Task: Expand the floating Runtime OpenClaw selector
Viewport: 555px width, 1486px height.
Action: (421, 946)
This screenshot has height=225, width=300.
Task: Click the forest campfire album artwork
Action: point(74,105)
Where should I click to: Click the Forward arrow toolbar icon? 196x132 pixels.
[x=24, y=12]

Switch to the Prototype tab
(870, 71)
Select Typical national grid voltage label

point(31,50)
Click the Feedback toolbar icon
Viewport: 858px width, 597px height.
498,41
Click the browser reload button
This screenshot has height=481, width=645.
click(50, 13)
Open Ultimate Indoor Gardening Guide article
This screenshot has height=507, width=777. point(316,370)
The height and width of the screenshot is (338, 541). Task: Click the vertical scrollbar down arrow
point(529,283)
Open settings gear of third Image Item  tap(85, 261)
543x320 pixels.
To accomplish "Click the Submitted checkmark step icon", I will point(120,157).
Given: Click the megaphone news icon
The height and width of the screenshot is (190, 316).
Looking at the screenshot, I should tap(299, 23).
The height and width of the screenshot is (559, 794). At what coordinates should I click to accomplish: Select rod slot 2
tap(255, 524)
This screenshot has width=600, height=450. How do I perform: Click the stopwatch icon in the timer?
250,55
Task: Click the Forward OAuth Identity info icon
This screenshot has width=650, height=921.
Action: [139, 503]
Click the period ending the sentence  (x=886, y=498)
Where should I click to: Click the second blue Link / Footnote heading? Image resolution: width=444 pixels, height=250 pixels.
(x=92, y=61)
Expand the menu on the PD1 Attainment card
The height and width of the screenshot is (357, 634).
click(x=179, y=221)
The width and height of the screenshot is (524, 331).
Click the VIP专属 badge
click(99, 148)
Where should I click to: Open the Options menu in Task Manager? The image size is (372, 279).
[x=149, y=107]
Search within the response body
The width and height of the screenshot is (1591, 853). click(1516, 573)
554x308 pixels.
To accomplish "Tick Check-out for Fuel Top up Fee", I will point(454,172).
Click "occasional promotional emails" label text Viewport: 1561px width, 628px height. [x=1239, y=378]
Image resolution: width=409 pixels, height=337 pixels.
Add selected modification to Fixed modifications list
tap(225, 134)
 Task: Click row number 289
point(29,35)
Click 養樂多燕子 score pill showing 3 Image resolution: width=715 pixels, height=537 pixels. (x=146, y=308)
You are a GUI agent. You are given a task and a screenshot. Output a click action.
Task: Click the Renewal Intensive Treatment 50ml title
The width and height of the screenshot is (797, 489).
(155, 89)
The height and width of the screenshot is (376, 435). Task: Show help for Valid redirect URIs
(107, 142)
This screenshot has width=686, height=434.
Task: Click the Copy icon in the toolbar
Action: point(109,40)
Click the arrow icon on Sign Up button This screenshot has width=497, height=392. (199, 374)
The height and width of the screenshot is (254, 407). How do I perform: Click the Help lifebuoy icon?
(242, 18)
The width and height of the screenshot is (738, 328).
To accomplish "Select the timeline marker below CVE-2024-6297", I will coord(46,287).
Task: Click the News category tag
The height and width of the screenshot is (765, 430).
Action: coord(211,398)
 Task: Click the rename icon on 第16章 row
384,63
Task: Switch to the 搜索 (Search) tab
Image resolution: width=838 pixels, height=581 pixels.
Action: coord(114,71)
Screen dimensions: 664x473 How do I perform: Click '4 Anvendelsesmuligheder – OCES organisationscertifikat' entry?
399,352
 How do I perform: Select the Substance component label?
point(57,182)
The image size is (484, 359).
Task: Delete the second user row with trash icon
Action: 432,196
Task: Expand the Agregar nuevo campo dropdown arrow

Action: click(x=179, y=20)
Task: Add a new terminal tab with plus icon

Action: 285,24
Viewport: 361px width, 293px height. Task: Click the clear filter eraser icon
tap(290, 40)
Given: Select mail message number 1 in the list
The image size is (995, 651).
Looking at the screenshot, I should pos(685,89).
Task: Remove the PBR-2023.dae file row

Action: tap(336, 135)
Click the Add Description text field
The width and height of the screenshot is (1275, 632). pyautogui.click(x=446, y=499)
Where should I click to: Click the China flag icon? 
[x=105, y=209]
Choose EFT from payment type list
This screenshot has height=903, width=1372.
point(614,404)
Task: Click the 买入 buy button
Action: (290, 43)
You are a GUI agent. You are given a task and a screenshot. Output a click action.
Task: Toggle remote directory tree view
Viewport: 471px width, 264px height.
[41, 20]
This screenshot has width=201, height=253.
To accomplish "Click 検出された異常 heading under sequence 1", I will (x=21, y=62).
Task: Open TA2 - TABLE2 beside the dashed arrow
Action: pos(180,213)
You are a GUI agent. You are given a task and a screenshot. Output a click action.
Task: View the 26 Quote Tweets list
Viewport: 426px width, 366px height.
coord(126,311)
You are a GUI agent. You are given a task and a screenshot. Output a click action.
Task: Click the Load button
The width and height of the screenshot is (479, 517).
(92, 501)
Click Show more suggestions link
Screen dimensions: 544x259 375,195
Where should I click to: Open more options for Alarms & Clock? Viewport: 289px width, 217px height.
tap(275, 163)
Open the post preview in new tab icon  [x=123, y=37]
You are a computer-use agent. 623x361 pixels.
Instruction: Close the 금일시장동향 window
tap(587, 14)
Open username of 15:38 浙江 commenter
....
__WHAT NEEDS TO BE DONE__
Take the listing above from its first line through the line containing "Click the period", and transcribe that stretch exactly, with no other lines.

__SOLUTION FOR THIS PROBLEM__
Task: Expand the floating Runtime OpenClaw selector
Viewport: 555px width, 1486px height.
Action: (421, 946)
This screenshot has height=225, width=300.
Task: Click the forest campfire album artwork
Action: point(74,105)
Where should I click to: Click the Forward arrow toolbar icon? 196x132 pixels.
[x=24, y=12]

Switch to the Prototype tab
(870, 71)
Select Typical national grid voltage label

point(31,50)
Click the Feedback toolbar icon
Viewport: 858px width, 597px height.
498,41
Click the browser reload button
This screenshot has height=481, width=645.
click(50, 13)
Open Ultimate Indoor Gardening Guide article
This screenshot has height=507, width=777. point(316,370)
The height and width of the screenshot is (338, 541). Task: Click the vertical scrollbar down arrow
point(529,283)
Open settings gear of third Image Item  tap(85, 261)
543x320 pixels.
To accomplish "Click the Submitted checkmark step icon", I will point(120,157).
Given: Click the megaphone news icon
The height and width of the screenshot is (190, 316).
Looking at the screenshot, I should tap(299, 23).
The height and width of the screenshot is (559, 794). At what coordinates should I click to accomplish: Select rod slot 2
tap(255, 524)
This screenshot has width=600, height=450. How do I perform: Click the stopwatch icon in the timer?
250,55
Task: Click the Forward OAuth Identity info icon
This screenshot has width=650, height=921.
Action: [139, 503]
Click the period ending the sentence  (x=886, y=498)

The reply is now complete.